2014 IMO problem

Let n >= 2 be an integer. Consider an n x n chessboard consisting of n ^ 2unit squares. A configuration of n rooks on this board is ‘peaceful’ if every row and every column contains exactly one rook. Find the greatest positive integer k such that, for each peaceful configuration of n rooks, there is a k x k square which does not contain a rook on any of its k ^ 2 squares.

Let us suppose that k = [sq.rt(n)] – 1 where [n] is the ceiling function of n.

Each n x n chessboard with a peaceful configuration of n rooks contains a valid k x k square. How do we prove this ? Take a rook and place it at the top most row. This column can be part of k consecutive columns, only one of which contains rook R. The consecutive columns can be chose including those on the left of R or to the right of R or both. There are n-k+1 of such consecutive columns and therefore as many k x k squares.

Now, n-k+1 = n- [sq.rt(n)] +2

=  n-sq.rt(n)+2

> n – sq.rt(n) + 1

= sq.rt(n)(sq.rt(n) -  1)  + 1

                                       > (sq.rt(n)-1)(sq.rt(n)-2)+1

                                   = k(k-1) + 1

From the above expression, from these many in the k x k squares in C, there exists a k x k square not covered by any rook. We say this because we can distribute those many squares above such that we leave the k x k square unoccupied. And so our supposition is a valid choice.

Now we have to mutually exclude this region and show that its still possible to have a chess board as required. Without this (k+1) times (k+1) square, we can still arrange the chess board if we proceed this way. First place a rook at the upper left corner of the board. Next place a rook at one square to the right and k+1 spaces down of the second rook. Repeat until the position is outside the bounds of the chessboard in which case wrap around to the top and continue placing the other rooks. Indeed such a board exists and the arrangement of the rooks is clearly peaceful

Because (k+1)^2 > n, it has the property that any (k+1)x(k+1) square in the board will be occupied by at least one rook. This complete the proof.

 [Lithuania 2010]
Problem: In an m × n rectangular chessboard there is a stone in the lower leftmost square.
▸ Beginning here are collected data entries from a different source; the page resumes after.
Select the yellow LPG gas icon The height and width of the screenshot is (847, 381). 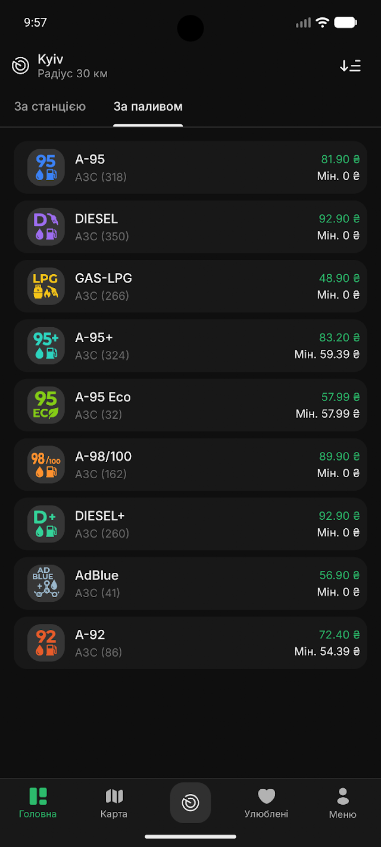click(46, 286)
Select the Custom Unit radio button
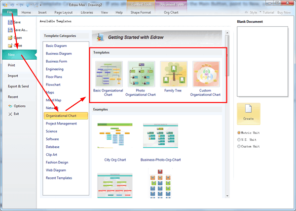This screenshot has height=211, width=296. (239, 146)
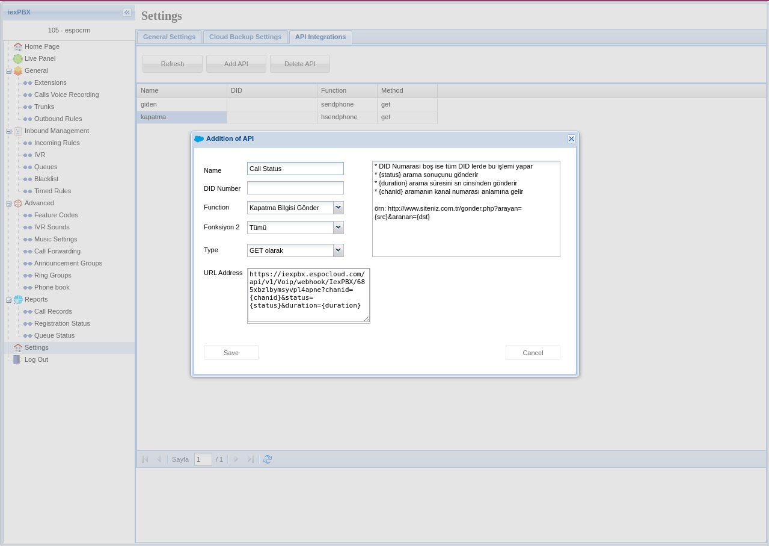
Task: Click into the DID Number input field
Action: [x=295, y=188]
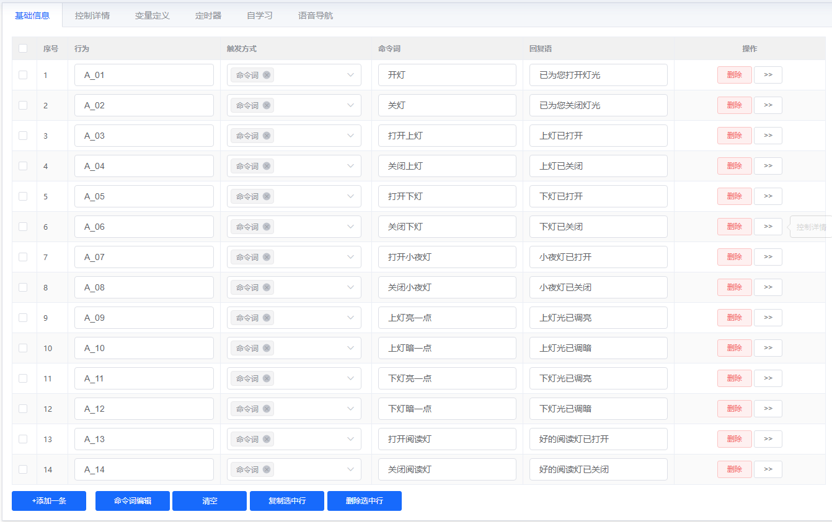832x522 pixels.
Task: Open details arrow button for row 2
Action: (x=768, y=105)
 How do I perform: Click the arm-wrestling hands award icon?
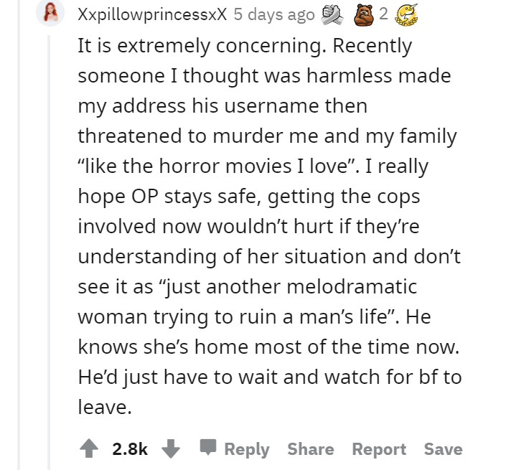(x=332, y=15)
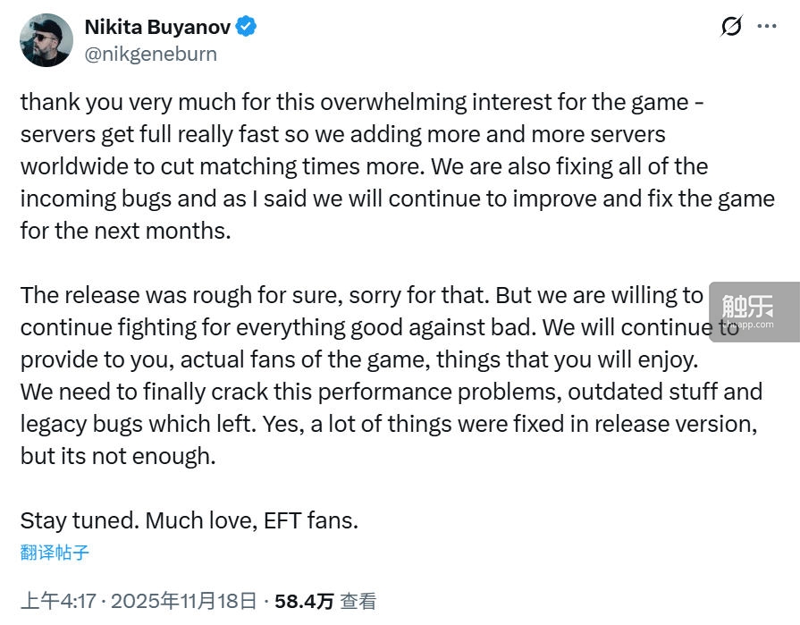Click the 2025年11月18日 date
This screenshot has height=625, width=800.
click(x=182, y=601)
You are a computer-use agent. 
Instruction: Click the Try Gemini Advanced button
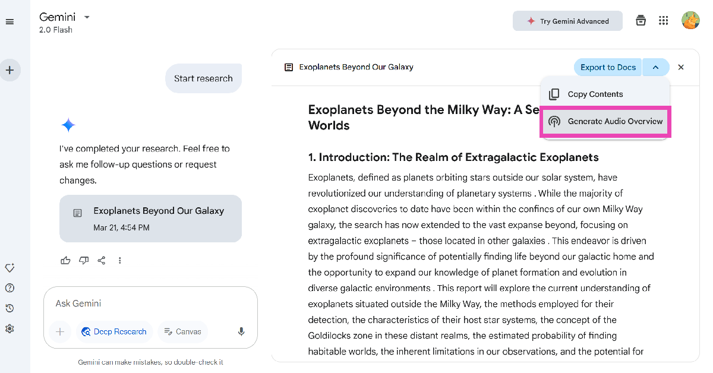(567, 21)
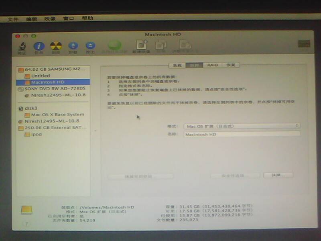Switch to the RAID tab
The height and width of the screenshot is (241, 321).
pos(212,65)
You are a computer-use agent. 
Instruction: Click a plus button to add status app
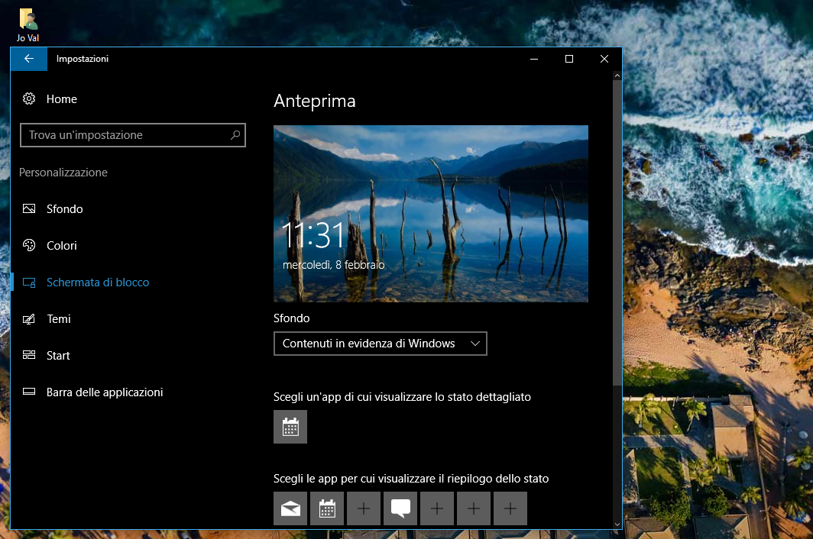pyautogui.click(x=363, y=508)
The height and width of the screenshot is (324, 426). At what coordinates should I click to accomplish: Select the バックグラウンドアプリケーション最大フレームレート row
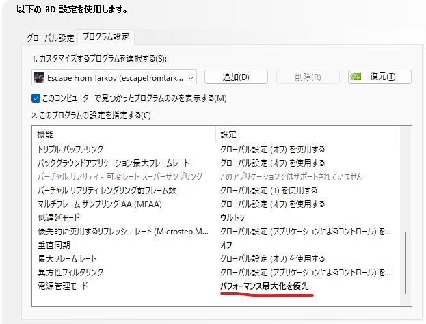(x=114, y=163)
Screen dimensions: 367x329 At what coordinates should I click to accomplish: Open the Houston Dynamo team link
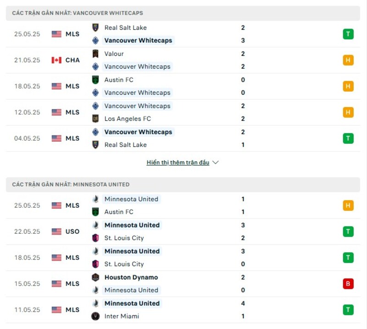coord(131,277)
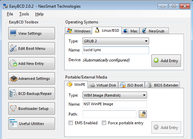Open Useful Utilities section
This screenshot has height=139, width=193.
click(32, 124)
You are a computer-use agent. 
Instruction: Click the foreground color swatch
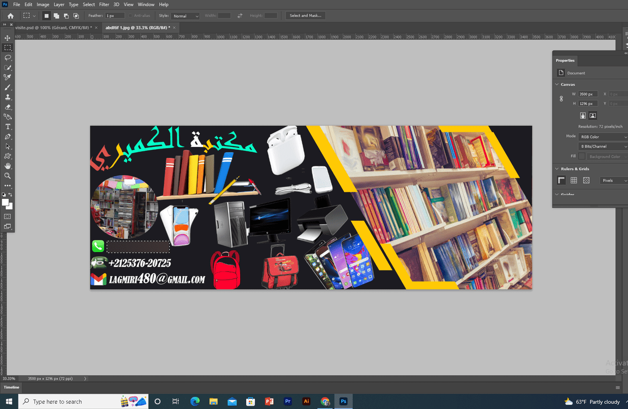[5, 202]
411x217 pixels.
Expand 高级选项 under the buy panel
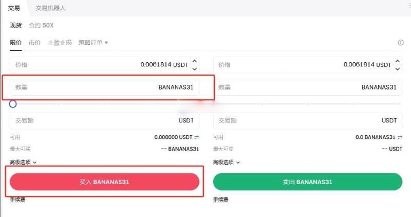23,162
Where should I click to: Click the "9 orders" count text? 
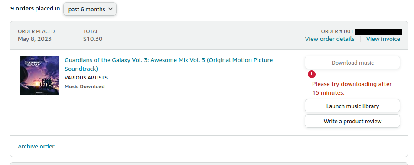pos(22,8)
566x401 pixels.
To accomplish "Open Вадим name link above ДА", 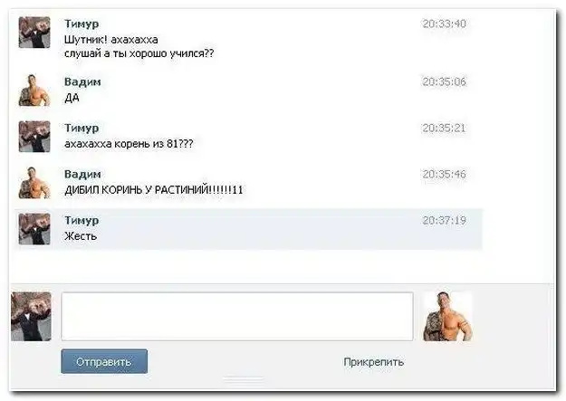I will [82, 81].
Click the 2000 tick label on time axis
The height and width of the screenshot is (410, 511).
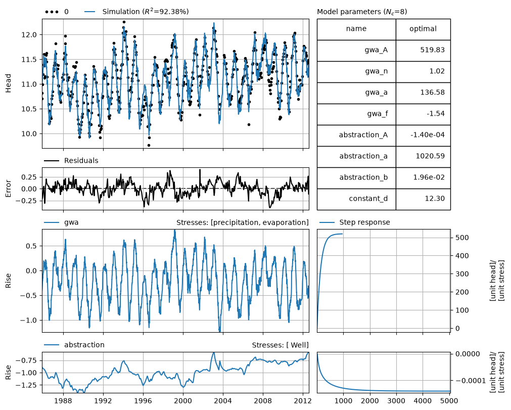pyautogui.click(x=183, y=400)
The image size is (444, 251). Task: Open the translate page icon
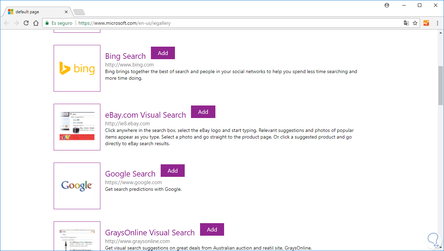coord(406,23)
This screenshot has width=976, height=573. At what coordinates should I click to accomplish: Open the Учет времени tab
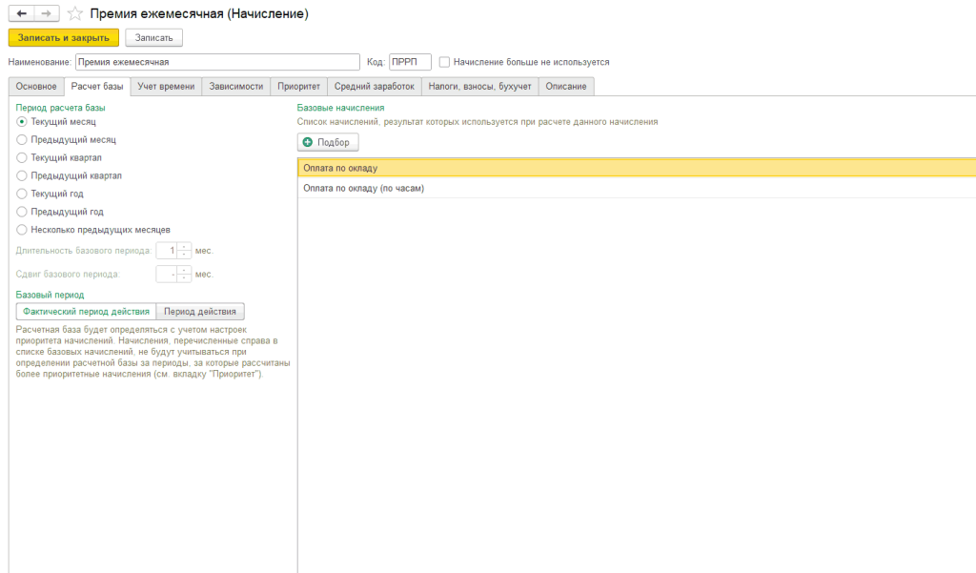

A and B move the stone alternately, starting with A. In each step one can move the stone upward or rightward any number of squares. The player who moves it into the upper
rightmost square wins. Find all (m, n) such that A has a winning strategy.
Solution: Note that in this problem, the moves possible are either one up or to the right. To move diagonally, you need to exchange turns.
Therefore the winning strategy would be to occupy the diagonals ourselves. Moreover, the diagonal is  only for the square portion of the chessboard of size say m x m not the rectangular portion of the m x n. In the rectangular portion, the moves will be linear since we would have already reached the top row and the squares will be equally and alternatively occupied.